Number of IMHBs in the crystal structures and in the conformational ensembles generated by MC (green), MOE (pink), and OMEGA (yellow) in apolar and polar environments for the erythronolides. IMHBs were calculated using the Schrödinger software.^, Box plots show minimum and maximum values as whiskers; the boxes span the 25th–75th percentile range, and the MECs are indicated as black circles.

Figure 8

Solution ensemble of roxithromycin in CDCl₃, as determined by NAMFIS analysis, and comparison to one of the crystal structures of roxithromycin. (A) An overlay of the three conformations found in CDCl₃ with the most populated one indicated in green (number 3). The conformation also found in D₂O is indicated in blue (number 2). (B) Overlay of the most populated conformation (number 3, green) and the most similar crystal structure (CSD KAHWAT, orange); RMSD = 1.82 Å. Hydrogen bonds to the oxime side chain of roxithromycin are indicated by black dotted lines, whereas nonpolar hydrogen atoms have been omitted for clarity.

Figure 9

Solution ensemble of roxithromycin in D₂O, as determined by NAMFIS analysis and comparisons to two of the crystal structures of roxithromycin. (A, B) Overlays of the six conformations found in D₂O, with the most populated one in green (number 4).
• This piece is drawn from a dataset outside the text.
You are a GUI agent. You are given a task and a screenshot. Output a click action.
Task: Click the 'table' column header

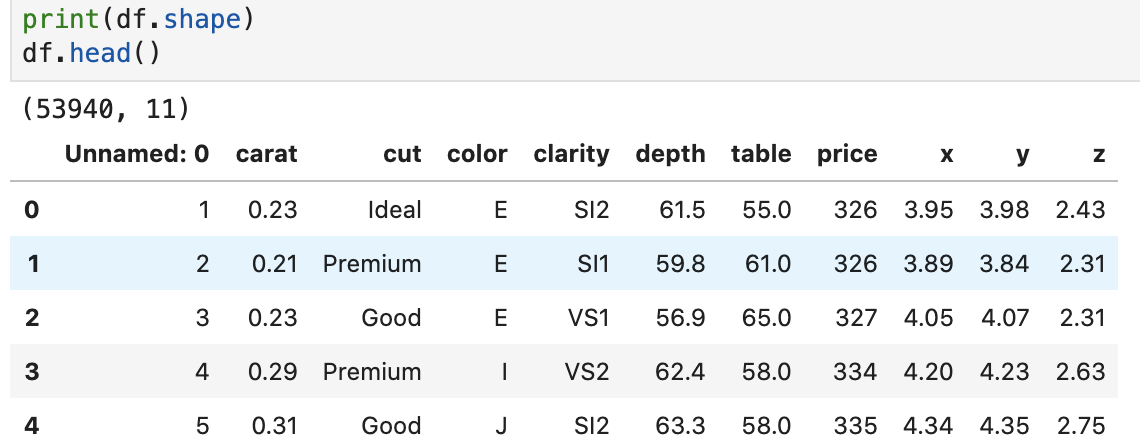[x=761, y=154]
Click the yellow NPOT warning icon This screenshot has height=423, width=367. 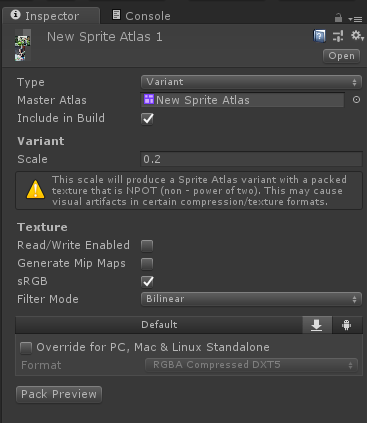35,189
For clarity, conformation 4 has been compared to four of the conformations in (A) and to one of the most different ones in (B). (C) Overlay of the most populated conformation (number 4, green) and the most similar crystal structure (CSD FUXYOM, orange); RMSD = 2.93 Å. (D) Overlay of solution conformation 2, with the crystal structure (PDB 1JZZ, orange) that is most similar to any of the six solution conformations; RMSD = 2.02 Å. Hydrogen bonds to the oxime side chain of roxithromycin are indicated by black dotted lines in (C) and (D), and nonpolar hydrogen atoms have been omitted for clarity in (A)–(D).

Figure 10

Ability of conformations in the ensembles generated by MC, MOE, and OMEGA to reproduce the solution ensembles of roxithromycin in chloroform and water, as determined by NMR spectroscopy. Reproducibilities have been determined as the frequency of conformations found within an RMSD cutoff of <2 Å of each of the solution conformations. The population (in %) of each solution conformation, as determined by NMR spectroscopy, is stated below the number of the conformation.

Figure 11

Radius of gyration (R_gyr), polar surface area (PSA), and intramolecular hydrogen bonding (IMHB) for roxithromycin. The descriptors have been calculated for the conformations observed in the three crystal structures of roxithromycin, for the conformations adopted in apolar (CDCl₃) and polar (D₂O) solutions, as determined by NMR spectroscopy, and for the median conformations in the ensembles obtained by conformational sampling (CS) using MC (green), MOE (pink), and OMEGA (yellow) in apolar and polar environments. The population (in %) of each solution conformation, as determined by NMR spectroscopy, is stated adjacent to the corresponding descriptor values. The most populated conformations are indicated in red.